Emmanuel Combe a publié le 5 Octobre 2021 une chronique dans L’Opinion sur l’impact concurrentiel d’une fusion-acquisition.
Fusions-acquisitions : quels risques pour la concurrence ?
Nous avons vu dans la précédente chronique que l’analyse des parts de marché et de la concentration permettait d’avoir une première présomption sur l’impact possible d’une fusion sur la concurrence. Mais cette analyse n’est pas suffisante : si la concentration et les parts de marché sont élevées, encore faut-il démontrer de quelle manière la fusion pourrait affecter négativement la concurrence. Dans le cas d’une opération horizontale, deux types d’effets sont susceptibles de se produire.

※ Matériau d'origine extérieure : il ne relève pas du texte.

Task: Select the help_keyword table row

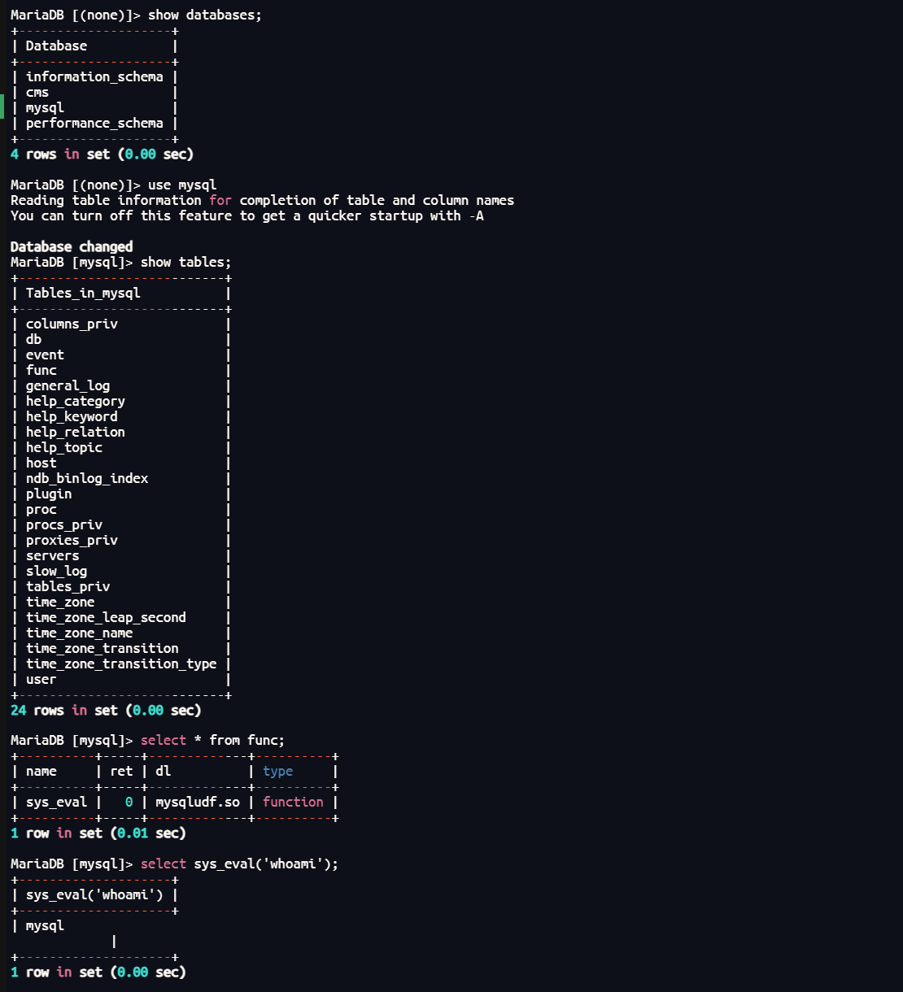Action: pos(72,416)
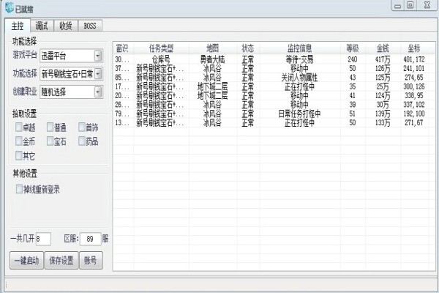Switch to the BOSS tab
Screen dimensions: 439x293
(x=90, y=26)
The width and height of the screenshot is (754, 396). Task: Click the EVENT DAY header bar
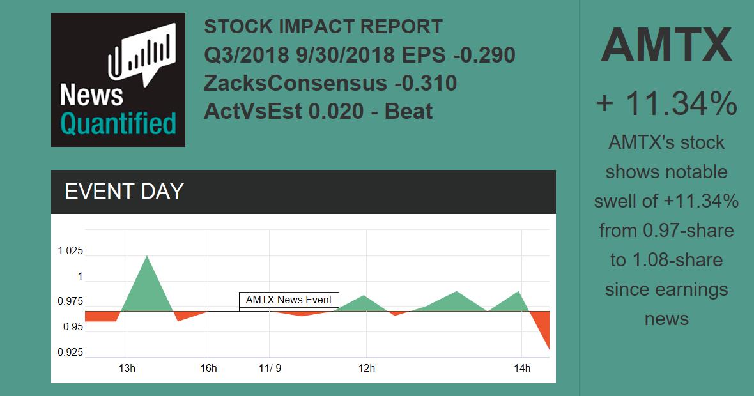point(303,192)
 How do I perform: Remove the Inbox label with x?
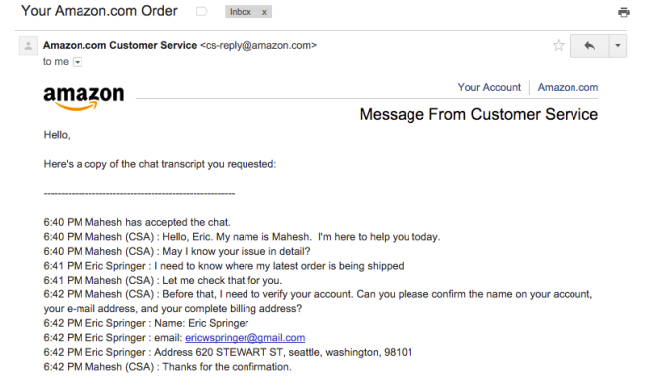[x=264, y=12]
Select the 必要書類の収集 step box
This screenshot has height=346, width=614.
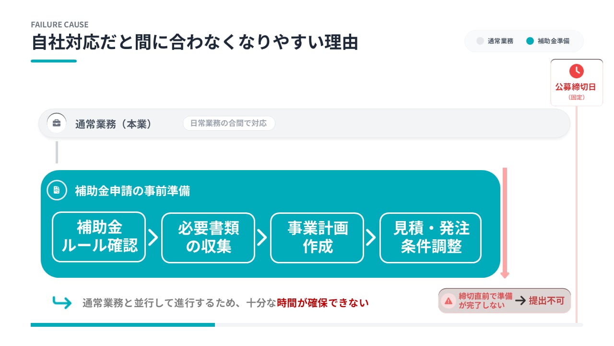click(208, 237)
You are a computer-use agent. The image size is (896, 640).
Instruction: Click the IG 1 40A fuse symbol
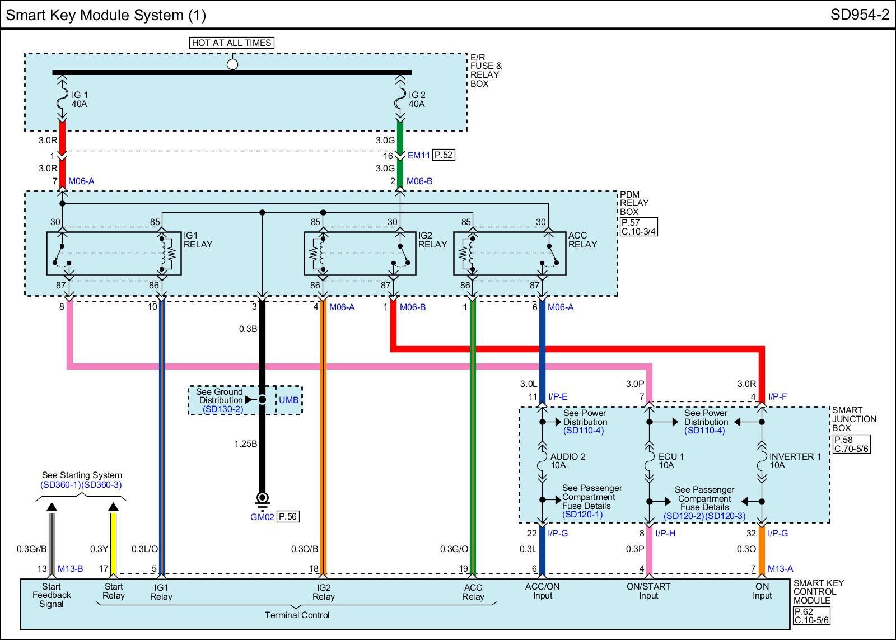(62, 100)
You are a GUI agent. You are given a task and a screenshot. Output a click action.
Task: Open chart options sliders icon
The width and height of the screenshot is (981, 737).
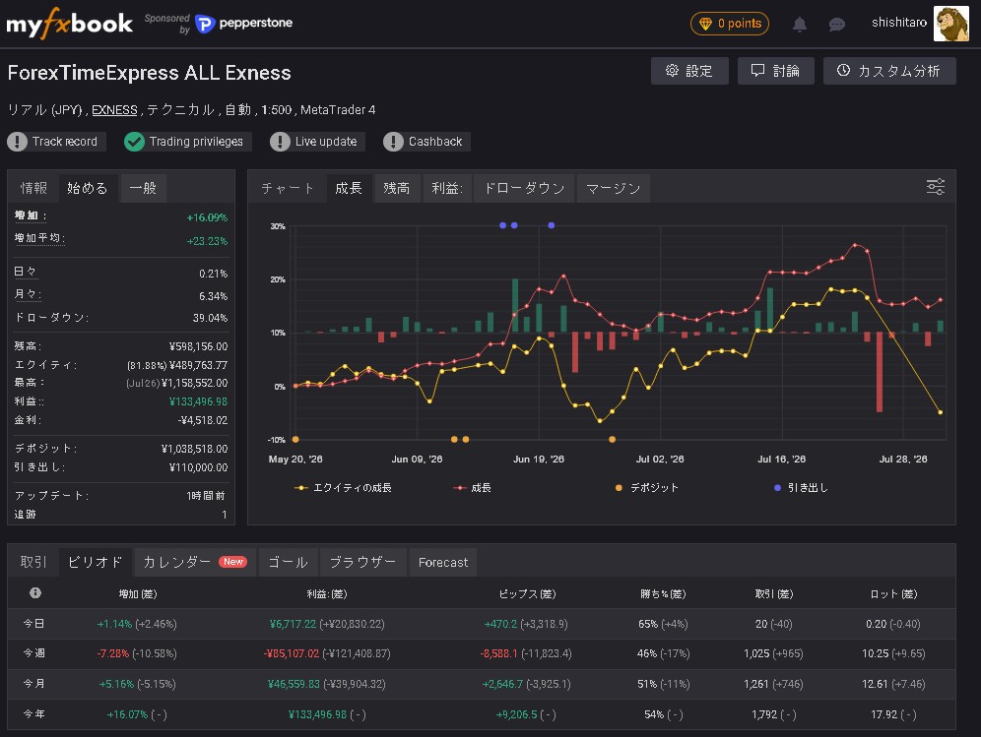[936, 187]
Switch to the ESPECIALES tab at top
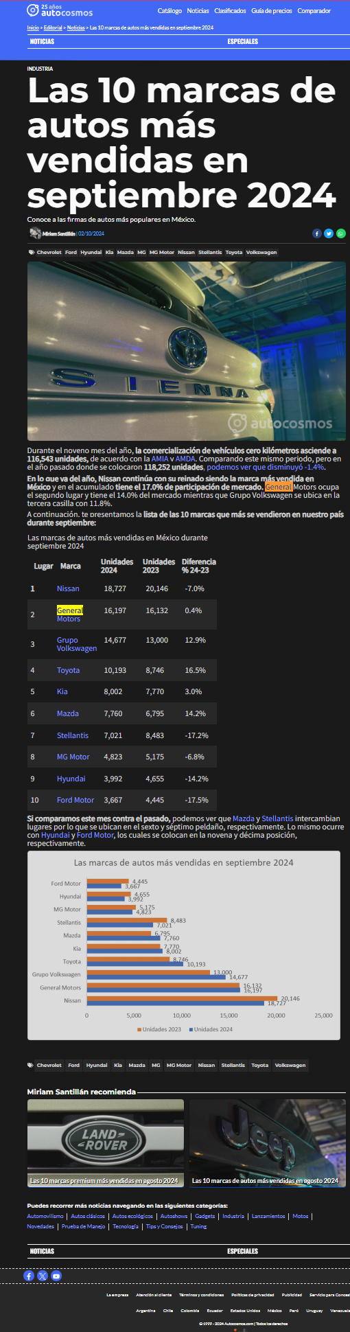The height and width of the screenshot is (1332, 350). (x=243, y=41)
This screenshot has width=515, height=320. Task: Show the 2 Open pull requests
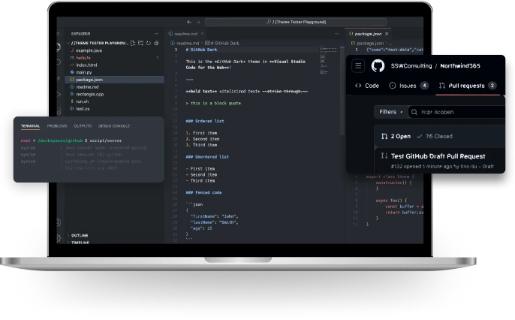point(396,136)
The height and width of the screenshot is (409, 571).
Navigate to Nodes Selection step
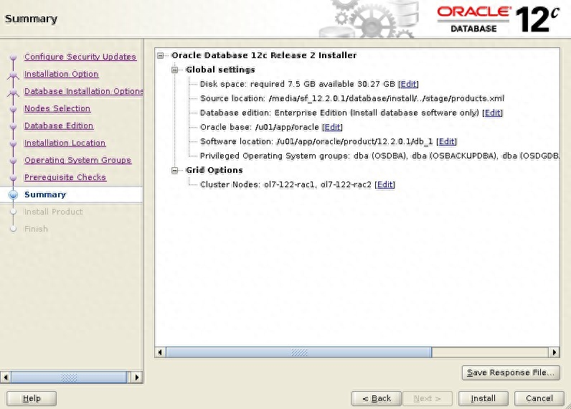tap(57, 108)
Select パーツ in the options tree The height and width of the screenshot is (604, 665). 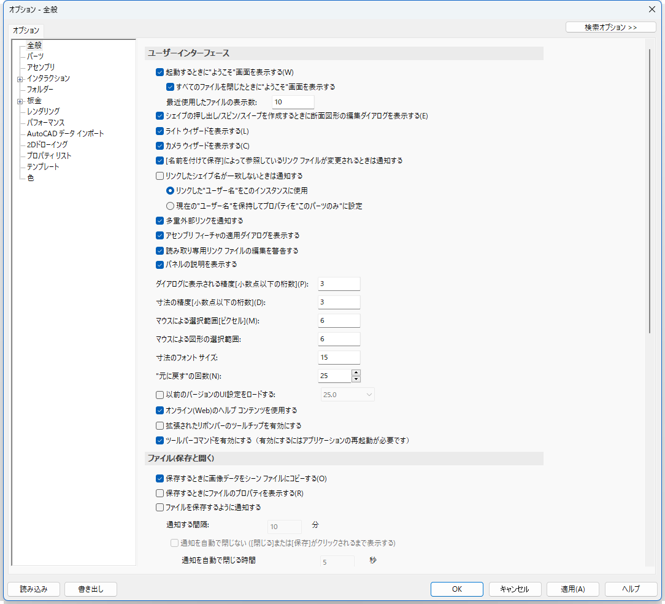point(35,56)
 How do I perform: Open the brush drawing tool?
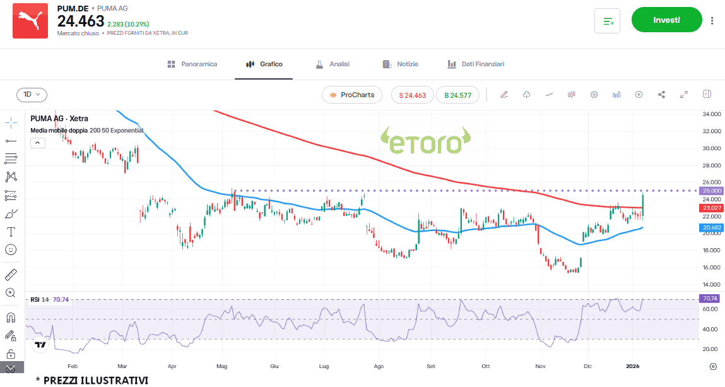point(11,213)
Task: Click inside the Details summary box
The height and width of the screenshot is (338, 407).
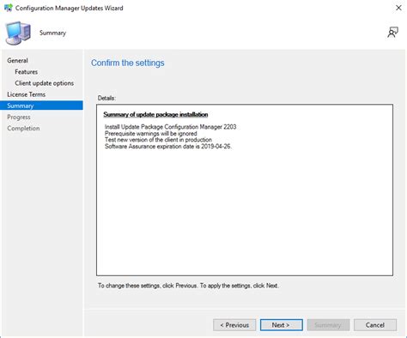Action: pyautogui.click(x=245, y=190)
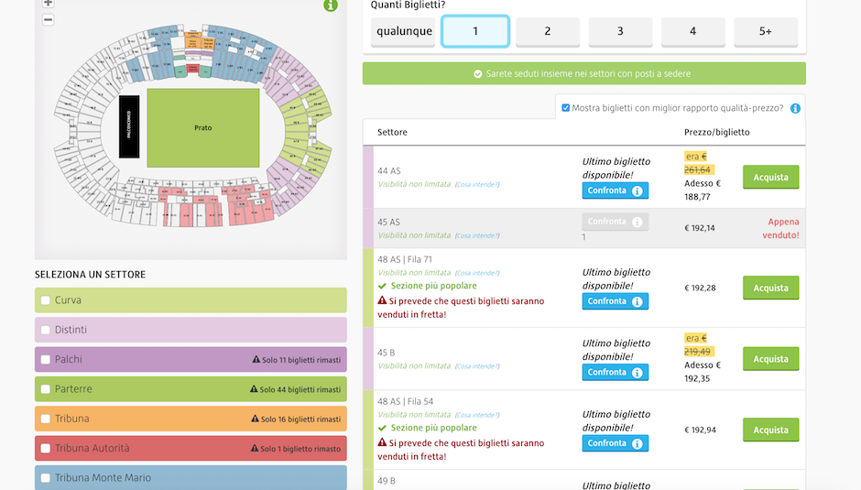Click info icon on 44 AS Confronta
The image size is (861, 490).
click(x=637, y=191)
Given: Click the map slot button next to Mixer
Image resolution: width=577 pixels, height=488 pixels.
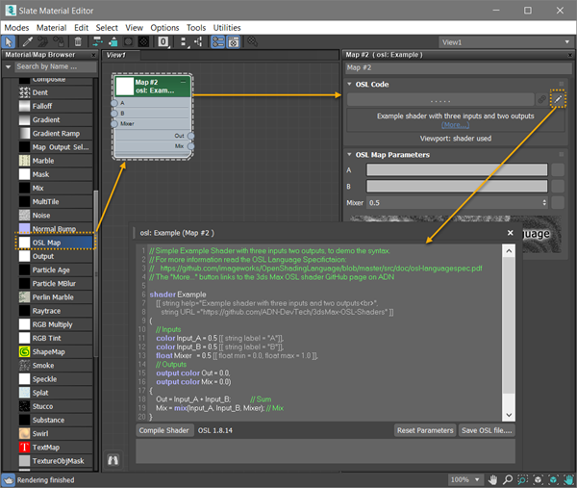Looking at the screenshot, I should pyautogui.click(x=558, y=203).
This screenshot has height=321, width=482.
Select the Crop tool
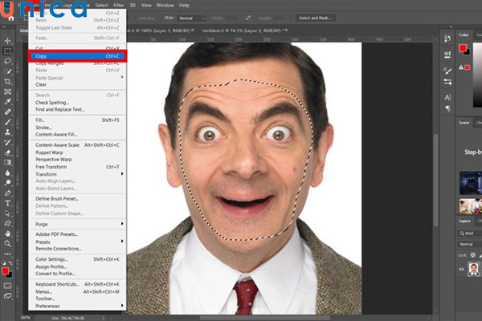pyautogui.click(x=7, y=82)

Un premier effet, appelé « effet unilatéral », résulte de l’altération de l’intensité concurrentielle : comme il y a moins de concurrents sur le marché, les entreprises qui se marient sont incitées à augmenter leurs prix. Un cas d’école est celui dans lequel deux entreprises concurrentes se marient : on passe d’un duopole à un monopole. Le monopole va réduire les quantités – et donc accroître les prix — puisqu’il ne subit plus la pression concurrentielle de son concurrent.
Ce cas d’école a été rencontré par la Commission en 2013, lorsque Ryanair a voulu racheter son concurrent irlandais Aer Lingus. La Commission a considéré que l’opération aurait porté préjudice aux consommateurs en créant une situation de quasi-monopole sur les 46 liaisons aériennes sur lesquelles Aer Lingus et Ryanair se livraient une concurrence acharnée : après le mariage, la nouvelle entité aurait maîtrisé 87 % des vols court-courriers au départ de Dublin. Au-delà de son effet sur le prix, l’effet unilatéral peut aussi conduire à diminuer la qualité ou la diversité des produits.
Effet coordonné. Un second effet, appelé « effet coordonné », provient du fait que la réduction du nombre d’acteurs peut les conduire tous à adopter le même comportement : chaque entreprise va augmenter son prix, en anticipant que les autres feront de même. Tout l’enjeu est que chaque entreprise respecte cette entente tacite. Ce risque de coordination est particulièrement élevé lorsque plusieurs conditions sont réunies : il existe un faible nombre d’acteurs ; les parts de marché sont symétriques ; l’information sur le marché est transparente ; les participants à l’entente ont la possibilité d’exercer des représailles en cas d’écart par rapport à la ligne de conduite commune.
Ainsi, en août 2020, l’Autorité française de la concurrence a interdit le rachat d’une enseigne Géant Casino par Leclerc dans l’agglomération de Troyes : la nouvelle entité se serait retrouvée en situation de duopole avec Carrefour. L’Autorité a estimé qu’il y avait un fort risque que l’enseigne Leclerc coordonne tacitement son comportement sur la zone troyenne avec celui de Carrefour. L’Autorité a d’abord constaté que le marché de la distribution au détail de produits à dominante alimentaire était transparent : les acteurs peuvent facilement avoir connaissance du comportement de leurs concurrents, notamment en termes de prix pratiqués ou de campagnes de promotions. Ensuite, l’Autorité a relevé que chacun des deux acteurs aurait été en mesure d’exercer des représailles en cas de déviation de la ligne de conduite commune.
Ces deux risques concurrentiels ont d’autant plus de chances de se concrétiser si aucune nouvelle entreprise n’est susceptible d’entrer sur le marché pour venir contester leur position ; c’est ce que nous verrons dans la prochaine chronique.